===== PASSAGE GIVEN =====

I’ve been complaining a lot recently. I know, I’m sorry. It’s just that things have genuinely seemed quite bleak; my whole life has felt like one long irritated thought, or one incredibly long moment holding Sam, while bent at an angle trying to do something for Kitty, one-handed (get out Playdough, cut up a pear, turn on Tom&Jerry, play “birdseed”…???…). I’ve constantly felt like it’s 2.05pm and it’s hours till bedtime and it’s raining and we’ve got no visitors and I’ve been awake since 0430 and I can feel a cold coming on. I’ve just been feeling like that all the time. I’ve felt like a weary beast of burden, or like I’m sitting in Economy on a flight to Australia, I’ve felt so far removed from my old self, my old life that I can’t even remember what I miss about it anymore.

Mothers say “I miss going out to the cinema on the spur of the moment. I miss reading a book for hours in bed,” and I think to myself, blankly “I have never done any of those things. Have I?”

But in the last few days there has been a little shift, imperceptible perhaps to anyone but me. It started with Kitty, who has been going through the day like a real trooper on no afternoon nap. Up until now, if I let her have one, she’d nut out for 45 minutes and then be awake until 9pm. But if I didn’t let her have one, the afternoons were unhappy and strained: I felt so bad watching her droop sadly against the sofa, sucking her thumb, all but dozing off. Now even if I put her in bed she doesn’t go to sleep, but rolls around for a bit and then chirrups to come out. And she is cheerful all afternoon, if a bit quiet at times.

And now Sam, who will be 6 months old on the 5th November, has started to show signs of sitting up. Not solidly – these developments are so slow – but he’s getting the hang of sitting on my hip and hooking his arm around mine to hold on. If I put him in the sacred Ikea Ektorp highchair, he can sit there for maybe five minutes, batting a rattle about while Kitty covers him in stickers, until he yaps to be picked up.

=====

• BRIEF A: In the records, rewrite the lines from the one holding "Image resolution: width=1853" through the one holding "(x=11, y=10)", inclusive, changing "star rating" to "review score" and keeping everything else the same.
• BRIEF B: Carry the passage about Kitty and Sam further, picking up right after its final sentence.

===== PROVIDED MATERIAL =====

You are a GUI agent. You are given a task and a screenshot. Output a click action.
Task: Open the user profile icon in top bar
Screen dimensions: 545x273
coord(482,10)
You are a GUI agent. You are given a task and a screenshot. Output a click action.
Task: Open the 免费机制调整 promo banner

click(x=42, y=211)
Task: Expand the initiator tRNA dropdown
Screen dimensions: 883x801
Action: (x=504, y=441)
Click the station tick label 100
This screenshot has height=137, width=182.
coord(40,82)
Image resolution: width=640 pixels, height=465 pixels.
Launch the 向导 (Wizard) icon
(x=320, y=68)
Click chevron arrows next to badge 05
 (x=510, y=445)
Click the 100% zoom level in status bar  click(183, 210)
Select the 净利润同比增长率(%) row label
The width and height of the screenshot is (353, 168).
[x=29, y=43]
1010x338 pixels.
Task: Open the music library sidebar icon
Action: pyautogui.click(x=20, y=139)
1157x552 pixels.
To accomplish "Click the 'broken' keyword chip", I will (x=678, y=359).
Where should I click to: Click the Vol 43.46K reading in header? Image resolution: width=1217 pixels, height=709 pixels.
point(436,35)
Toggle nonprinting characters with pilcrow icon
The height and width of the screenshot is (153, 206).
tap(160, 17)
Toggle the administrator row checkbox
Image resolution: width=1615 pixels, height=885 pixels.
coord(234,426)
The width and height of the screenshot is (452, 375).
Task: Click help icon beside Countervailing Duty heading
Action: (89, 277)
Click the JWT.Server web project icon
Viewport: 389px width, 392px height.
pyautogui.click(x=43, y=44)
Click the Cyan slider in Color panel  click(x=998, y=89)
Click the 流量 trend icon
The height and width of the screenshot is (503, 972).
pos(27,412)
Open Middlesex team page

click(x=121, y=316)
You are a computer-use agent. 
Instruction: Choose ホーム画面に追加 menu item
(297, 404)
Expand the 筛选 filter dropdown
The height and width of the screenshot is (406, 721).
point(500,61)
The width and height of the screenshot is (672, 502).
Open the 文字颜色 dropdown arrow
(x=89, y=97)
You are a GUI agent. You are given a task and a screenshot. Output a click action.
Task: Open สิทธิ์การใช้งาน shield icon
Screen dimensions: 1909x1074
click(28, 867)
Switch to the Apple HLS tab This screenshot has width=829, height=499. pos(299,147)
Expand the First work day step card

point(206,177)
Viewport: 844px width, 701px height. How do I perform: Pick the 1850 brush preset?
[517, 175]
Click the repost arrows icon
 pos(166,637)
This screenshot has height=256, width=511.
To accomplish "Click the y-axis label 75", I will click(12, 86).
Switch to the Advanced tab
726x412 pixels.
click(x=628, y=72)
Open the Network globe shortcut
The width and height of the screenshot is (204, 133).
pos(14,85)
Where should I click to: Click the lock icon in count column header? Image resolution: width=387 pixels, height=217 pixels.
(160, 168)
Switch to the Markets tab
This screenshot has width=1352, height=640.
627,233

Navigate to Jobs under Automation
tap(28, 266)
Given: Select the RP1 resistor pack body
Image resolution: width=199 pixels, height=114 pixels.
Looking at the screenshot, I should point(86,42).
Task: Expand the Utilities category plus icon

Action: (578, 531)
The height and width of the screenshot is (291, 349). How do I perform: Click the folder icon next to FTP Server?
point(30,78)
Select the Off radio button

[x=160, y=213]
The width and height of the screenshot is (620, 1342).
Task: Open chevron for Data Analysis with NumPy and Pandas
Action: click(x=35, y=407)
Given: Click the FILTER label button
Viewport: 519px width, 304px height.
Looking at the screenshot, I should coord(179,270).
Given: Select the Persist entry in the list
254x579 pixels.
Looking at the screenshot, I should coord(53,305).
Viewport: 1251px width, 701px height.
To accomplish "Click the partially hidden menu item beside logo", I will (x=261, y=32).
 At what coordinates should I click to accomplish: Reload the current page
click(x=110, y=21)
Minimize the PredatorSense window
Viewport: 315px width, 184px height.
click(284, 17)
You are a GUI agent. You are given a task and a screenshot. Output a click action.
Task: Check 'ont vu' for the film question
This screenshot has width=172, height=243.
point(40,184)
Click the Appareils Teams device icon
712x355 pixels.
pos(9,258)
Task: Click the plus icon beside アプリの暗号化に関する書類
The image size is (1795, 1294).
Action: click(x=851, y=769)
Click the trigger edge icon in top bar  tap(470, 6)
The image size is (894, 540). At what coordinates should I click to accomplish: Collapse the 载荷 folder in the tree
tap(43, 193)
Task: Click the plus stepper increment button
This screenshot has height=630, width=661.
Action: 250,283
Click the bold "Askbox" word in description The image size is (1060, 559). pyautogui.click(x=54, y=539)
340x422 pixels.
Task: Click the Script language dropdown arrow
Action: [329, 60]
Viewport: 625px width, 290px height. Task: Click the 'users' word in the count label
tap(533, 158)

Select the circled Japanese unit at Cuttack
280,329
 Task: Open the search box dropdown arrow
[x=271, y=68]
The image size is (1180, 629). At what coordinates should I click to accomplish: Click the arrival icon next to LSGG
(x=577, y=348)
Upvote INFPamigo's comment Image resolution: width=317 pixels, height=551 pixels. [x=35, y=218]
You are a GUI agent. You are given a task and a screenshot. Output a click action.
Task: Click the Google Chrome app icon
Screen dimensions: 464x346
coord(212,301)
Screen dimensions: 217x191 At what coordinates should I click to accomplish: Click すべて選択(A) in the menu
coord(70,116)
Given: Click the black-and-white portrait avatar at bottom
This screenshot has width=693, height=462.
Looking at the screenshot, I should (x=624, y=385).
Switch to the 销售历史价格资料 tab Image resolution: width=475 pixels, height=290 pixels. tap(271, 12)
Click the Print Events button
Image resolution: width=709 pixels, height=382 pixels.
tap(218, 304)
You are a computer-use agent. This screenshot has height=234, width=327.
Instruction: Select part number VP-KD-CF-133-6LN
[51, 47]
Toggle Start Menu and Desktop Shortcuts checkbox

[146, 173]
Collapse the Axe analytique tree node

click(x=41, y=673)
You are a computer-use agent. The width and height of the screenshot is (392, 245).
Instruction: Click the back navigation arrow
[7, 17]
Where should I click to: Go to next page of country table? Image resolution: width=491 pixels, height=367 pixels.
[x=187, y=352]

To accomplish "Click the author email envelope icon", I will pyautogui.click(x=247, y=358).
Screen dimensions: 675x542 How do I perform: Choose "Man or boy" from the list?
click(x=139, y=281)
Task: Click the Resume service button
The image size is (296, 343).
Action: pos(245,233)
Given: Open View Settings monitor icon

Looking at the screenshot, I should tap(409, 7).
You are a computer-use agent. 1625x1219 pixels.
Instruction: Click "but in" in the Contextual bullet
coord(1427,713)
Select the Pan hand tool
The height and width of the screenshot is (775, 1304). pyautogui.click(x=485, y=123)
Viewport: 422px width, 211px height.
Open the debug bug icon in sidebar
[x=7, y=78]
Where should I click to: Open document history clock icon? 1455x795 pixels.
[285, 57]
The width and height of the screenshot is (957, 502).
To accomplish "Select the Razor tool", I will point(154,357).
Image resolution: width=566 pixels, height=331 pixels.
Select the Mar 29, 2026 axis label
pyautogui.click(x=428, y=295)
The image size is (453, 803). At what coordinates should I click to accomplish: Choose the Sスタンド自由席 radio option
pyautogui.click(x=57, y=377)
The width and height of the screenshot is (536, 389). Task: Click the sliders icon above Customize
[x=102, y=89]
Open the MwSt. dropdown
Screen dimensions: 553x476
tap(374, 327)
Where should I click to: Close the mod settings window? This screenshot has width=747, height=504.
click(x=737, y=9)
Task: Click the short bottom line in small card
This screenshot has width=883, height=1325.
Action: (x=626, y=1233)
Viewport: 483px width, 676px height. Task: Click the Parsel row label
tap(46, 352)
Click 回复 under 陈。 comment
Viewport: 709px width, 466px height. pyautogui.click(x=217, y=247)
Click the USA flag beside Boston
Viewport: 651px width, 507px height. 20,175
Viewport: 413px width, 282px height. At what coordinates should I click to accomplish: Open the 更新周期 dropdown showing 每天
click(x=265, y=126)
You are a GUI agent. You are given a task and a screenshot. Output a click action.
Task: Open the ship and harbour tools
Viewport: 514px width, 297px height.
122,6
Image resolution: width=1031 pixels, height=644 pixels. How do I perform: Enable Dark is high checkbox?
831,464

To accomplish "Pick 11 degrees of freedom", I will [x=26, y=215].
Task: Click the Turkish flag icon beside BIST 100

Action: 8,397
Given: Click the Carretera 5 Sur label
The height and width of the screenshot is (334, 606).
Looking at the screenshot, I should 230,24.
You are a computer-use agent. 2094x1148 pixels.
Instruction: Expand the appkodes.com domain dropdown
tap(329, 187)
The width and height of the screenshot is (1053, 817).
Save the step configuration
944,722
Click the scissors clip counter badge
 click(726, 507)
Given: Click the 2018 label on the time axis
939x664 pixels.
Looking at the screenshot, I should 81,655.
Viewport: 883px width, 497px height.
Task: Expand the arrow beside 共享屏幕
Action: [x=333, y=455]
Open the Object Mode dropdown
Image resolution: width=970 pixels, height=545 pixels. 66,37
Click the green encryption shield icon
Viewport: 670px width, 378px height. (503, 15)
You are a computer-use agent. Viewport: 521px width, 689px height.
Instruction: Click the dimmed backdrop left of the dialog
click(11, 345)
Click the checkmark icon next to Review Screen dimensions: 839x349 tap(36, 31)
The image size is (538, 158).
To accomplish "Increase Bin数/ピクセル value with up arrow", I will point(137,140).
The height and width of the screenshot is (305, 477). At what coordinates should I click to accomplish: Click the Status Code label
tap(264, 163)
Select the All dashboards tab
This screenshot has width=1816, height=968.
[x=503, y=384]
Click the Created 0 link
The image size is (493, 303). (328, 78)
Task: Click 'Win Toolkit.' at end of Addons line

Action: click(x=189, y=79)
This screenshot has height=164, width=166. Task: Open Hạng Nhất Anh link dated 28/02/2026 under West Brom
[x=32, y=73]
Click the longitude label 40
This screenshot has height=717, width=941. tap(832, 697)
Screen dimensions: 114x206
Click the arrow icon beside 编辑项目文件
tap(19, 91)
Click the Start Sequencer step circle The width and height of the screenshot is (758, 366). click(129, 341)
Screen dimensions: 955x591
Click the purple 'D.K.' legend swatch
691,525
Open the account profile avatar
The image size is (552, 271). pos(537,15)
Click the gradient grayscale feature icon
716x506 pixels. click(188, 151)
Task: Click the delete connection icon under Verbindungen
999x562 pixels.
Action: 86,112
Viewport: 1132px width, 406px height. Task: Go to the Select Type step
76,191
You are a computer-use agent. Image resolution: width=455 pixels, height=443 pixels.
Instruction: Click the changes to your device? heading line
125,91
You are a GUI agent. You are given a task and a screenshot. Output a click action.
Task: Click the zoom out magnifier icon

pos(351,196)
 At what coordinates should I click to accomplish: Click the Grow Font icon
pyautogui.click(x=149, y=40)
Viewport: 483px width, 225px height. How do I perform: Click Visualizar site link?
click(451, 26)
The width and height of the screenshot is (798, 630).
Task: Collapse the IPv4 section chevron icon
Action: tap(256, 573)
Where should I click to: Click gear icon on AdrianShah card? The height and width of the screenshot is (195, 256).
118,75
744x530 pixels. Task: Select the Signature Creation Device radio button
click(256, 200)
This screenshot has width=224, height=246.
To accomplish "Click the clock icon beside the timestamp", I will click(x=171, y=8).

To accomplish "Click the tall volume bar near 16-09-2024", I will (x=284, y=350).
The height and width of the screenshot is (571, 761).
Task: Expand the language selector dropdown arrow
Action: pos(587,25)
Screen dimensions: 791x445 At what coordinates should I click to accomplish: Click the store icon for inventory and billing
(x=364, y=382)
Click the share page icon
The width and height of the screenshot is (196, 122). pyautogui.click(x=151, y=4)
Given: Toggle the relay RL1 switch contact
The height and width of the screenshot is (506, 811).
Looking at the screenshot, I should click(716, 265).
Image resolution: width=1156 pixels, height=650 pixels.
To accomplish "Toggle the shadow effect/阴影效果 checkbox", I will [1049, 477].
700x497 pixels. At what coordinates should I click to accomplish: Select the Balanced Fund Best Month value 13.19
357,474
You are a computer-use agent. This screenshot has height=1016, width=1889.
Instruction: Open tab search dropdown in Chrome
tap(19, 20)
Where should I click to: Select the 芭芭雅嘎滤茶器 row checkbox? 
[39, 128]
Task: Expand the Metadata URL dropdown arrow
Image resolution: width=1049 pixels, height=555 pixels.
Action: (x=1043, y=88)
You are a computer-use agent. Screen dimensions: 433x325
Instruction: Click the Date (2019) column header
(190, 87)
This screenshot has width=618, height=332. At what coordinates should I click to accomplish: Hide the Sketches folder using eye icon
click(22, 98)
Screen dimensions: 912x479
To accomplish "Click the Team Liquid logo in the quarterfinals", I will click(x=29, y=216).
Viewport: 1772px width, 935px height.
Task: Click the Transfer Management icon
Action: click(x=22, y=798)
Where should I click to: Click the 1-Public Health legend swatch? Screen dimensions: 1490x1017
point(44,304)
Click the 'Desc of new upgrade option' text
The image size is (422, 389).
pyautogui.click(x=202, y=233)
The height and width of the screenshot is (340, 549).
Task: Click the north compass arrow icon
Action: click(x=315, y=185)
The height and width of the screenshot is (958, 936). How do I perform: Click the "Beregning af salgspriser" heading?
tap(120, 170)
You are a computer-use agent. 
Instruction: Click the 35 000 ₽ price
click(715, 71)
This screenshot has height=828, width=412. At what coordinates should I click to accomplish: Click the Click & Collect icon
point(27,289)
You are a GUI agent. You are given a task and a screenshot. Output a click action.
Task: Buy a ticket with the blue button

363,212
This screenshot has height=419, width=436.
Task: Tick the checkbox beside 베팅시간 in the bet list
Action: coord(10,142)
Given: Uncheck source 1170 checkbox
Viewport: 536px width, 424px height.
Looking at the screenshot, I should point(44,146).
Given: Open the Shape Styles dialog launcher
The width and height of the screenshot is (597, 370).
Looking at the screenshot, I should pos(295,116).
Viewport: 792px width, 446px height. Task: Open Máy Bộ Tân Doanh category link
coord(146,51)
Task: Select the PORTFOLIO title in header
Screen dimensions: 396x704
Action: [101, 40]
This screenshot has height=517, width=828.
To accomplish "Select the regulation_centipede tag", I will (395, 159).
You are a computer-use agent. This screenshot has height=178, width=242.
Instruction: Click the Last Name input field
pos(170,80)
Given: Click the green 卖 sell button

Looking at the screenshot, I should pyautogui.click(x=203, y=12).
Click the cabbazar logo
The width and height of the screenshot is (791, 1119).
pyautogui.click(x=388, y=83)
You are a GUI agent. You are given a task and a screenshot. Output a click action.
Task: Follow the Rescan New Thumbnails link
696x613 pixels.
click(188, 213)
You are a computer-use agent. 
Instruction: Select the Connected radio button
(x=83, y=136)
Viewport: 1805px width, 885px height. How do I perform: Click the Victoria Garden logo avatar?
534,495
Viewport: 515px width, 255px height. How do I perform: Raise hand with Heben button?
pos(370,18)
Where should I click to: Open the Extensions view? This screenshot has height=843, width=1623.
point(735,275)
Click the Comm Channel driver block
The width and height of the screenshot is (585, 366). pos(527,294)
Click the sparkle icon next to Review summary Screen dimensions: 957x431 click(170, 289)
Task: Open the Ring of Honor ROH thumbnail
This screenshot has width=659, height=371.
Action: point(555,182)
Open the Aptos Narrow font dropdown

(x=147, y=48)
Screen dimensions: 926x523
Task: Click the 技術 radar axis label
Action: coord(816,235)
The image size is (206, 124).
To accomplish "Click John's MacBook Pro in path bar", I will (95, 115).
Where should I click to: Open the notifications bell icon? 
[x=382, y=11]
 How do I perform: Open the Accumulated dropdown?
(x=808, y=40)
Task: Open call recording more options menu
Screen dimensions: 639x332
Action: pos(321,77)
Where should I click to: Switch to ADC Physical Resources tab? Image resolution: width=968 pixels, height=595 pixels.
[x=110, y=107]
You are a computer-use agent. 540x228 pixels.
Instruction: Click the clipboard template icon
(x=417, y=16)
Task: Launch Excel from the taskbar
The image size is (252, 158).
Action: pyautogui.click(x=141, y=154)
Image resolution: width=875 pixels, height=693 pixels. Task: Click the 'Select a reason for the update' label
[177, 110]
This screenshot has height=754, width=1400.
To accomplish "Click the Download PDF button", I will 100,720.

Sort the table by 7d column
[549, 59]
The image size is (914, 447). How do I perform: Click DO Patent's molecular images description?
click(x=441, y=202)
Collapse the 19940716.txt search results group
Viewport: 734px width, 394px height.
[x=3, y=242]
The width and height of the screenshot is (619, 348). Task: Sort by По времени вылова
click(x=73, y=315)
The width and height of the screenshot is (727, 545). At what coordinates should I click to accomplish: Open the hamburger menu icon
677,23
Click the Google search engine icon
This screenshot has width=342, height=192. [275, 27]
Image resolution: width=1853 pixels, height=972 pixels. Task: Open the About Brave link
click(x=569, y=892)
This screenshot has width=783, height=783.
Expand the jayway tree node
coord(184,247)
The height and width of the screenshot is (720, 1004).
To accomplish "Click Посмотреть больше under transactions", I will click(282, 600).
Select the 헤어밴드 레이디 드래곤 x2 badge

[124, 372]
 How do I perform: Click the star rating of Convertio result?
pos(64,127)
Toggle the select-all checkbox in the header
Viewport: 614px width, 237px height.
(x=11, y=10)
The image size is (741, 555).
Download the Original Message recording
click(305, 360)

=====

• WRITTEN REPLY A:
Image resolution: width=1853 pixels, height=972 pixels. Task: Open the About Brave link
click(x=569, y=892)
This screenshot has width=783, height=783.
Expand the jayway tree node
coord(184,247)
The height and width of the screenshot is (720, 1004).
To accomplish "Click Посмотреть больше under transactions", I will click(282, 600).
Select the 헤어밴드 레이디 드래곤 x2 badge

[124, 372]
 How do I perform: Click the review score of Convertio result?
pos(64,127)
Toggle the select-all checkbox in the header
Viewport: 614px width, 237px height.
(x=11, y=10)

• WRITTEN REPLY B:
Sitting up is probably the single event that a babyhood pivots on. Sitting up brings with it new abilities to concentrate on objects, to put toys with an interesting mouthfeel in the gob, to drool, gently on the carpet and watch one’s sister caper about going “bler-ler-ler-ler-ler” for your entertainment.

So all of a sudden in the darkness there is distant beam, the sweeping swoop of a searchlight that will, inevitably, pick out my lifeboat.

Don’t wish it away, people say. And I understand that. I don’t want to be flippant about it but, really, there is little about Kitty’s early babyhood that I miss. Not now, for god’s sake! Not now that we have actual conversations and in-jokes and she can tell me what she wants and where it hurts and we can discuss the complicated relationship between Tom and Jerry. We can draw each other pictures, play hide-and-seek. Her favourite thing is to put away the Ocado order. It’s just trippy. Blissful. I thought it would take years to reach the stage that all parents get to where they prefer spending time with their child than with anyone else – but in fact here we are.

Why would I miss a time when we couldn’t really communicate? When she couldn’t tell me what was wrong or why she was sad or angry or frustrated? Why would I miss a time when it was so difficult to have fun?

It is easier to have fun with Sam because I am so much better with babies than I was. The hours with Sam just don’t feel as long as they did with Kitty – even if he is having and off day and being a bit of a jerk. I’ve just done so much time, now, with little kids that I can shrug it all off. Ach, it’s just another day in the nuthouse. If he wakes up early in the morning or from his lunchtime nap I don’t curse the world and feel crushed and ill, I just think to myself that for now I just have to hang on until bedtime and, after that, I just have to hang on until he’s walking – then we’ll be laughing.

So all of a sudden I feel incredibly positive about everything. I am planning a Christmas party at our house and I am going to go WILD and get a florist in and a kids’ entertainer and stuff. I have also slowly started to get to grips with the various horrifying areas of clutter in the kitchen and playroom and it’s quite amazing what having a good clear-out can do for your general mental well-being.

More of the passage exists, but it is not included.